GTE/DC first argues that plaintiffs do not satisfy this factor on the theory that plaintiffs and GTE/DC are not participants in the same market. 1 Plaintiffs contend *1309 that a market exists for yellow pages consulting services separate from the yellow pages advertising market. Neither the existence of this consulting market nor plaintiffs’ participation in it is in dispute. The only issue is whether or not GTE/DC, the seller of yellow pages advertising, is a participant in this separate consulting market.

Plaintiffs’ argument that GTE/DC is in the consulting market fails to make both economic sense and common sense. GTE/DC sells yellow pages advertising to advertisers. Its goal, as is that of any business, is to sell as much advertising as it can. It has created a complex pricing structure for its advertisements. In response to this pricing structure, plaintiffs have created businesses that sell advice to the same advertisers on how to reduce the cost of their advertisements. The goals of these services are obviously in direct conflict with GTE/DC’s goal of selling as much advertising as it can. Plaintiffs would want the Court to believe that in addition to selling advertising, GTE/DC also provides advice to advertisers on how to reduce its own sales.

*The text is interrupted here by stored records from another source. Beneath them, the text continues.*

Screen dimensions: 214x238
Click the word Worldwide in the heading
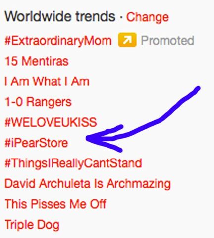coord(38,16)
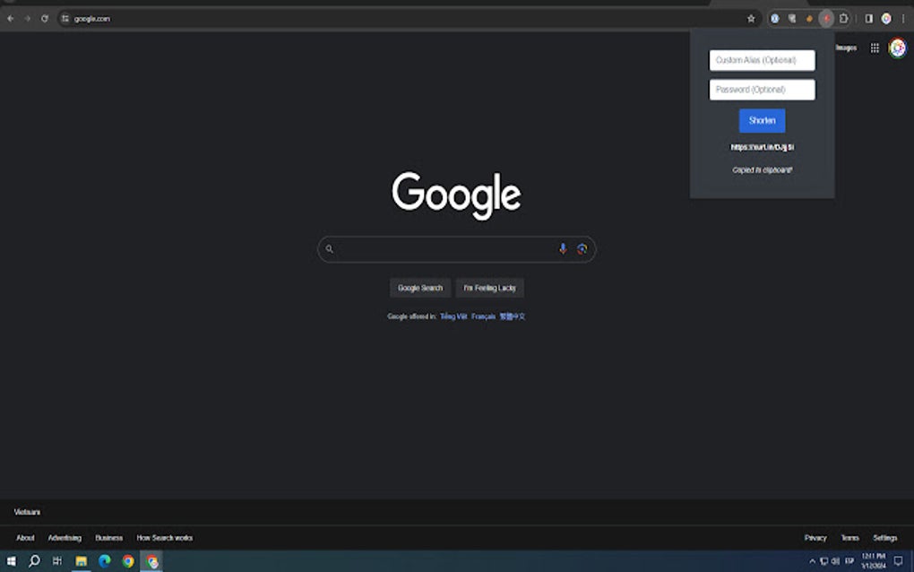The height and width of the screenshot is (572, 914).
Task: Open the Chrome side panel icon
Action: [x=867, y=18]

That argument simply defies both economic and common sense. 2

The Supreme Court has dealt with the question of summary judgment in an antitrust case in which a claim did not make economic sense. In Matsushita Electric Industrial Co. v. Zenith Radio Corp., 475 U.S. 574, 586-87, 106 S.Ct. 1348, 1356, 89 L.Ed.2d 538 (1986), the Court held:

When the moving party has carried its burden under Rule 56(c), its opponent must do more that simply show that there is some metaphysical doubt as to the material facts. In the language of the Rule, the nonmoving party must come forward with “specific facts showing that there is a genuine issue for trial.” Where the record taken as a whole could not lead a rational trier of fact to find for the nonmoving party, there is no “genuine issue for trial.”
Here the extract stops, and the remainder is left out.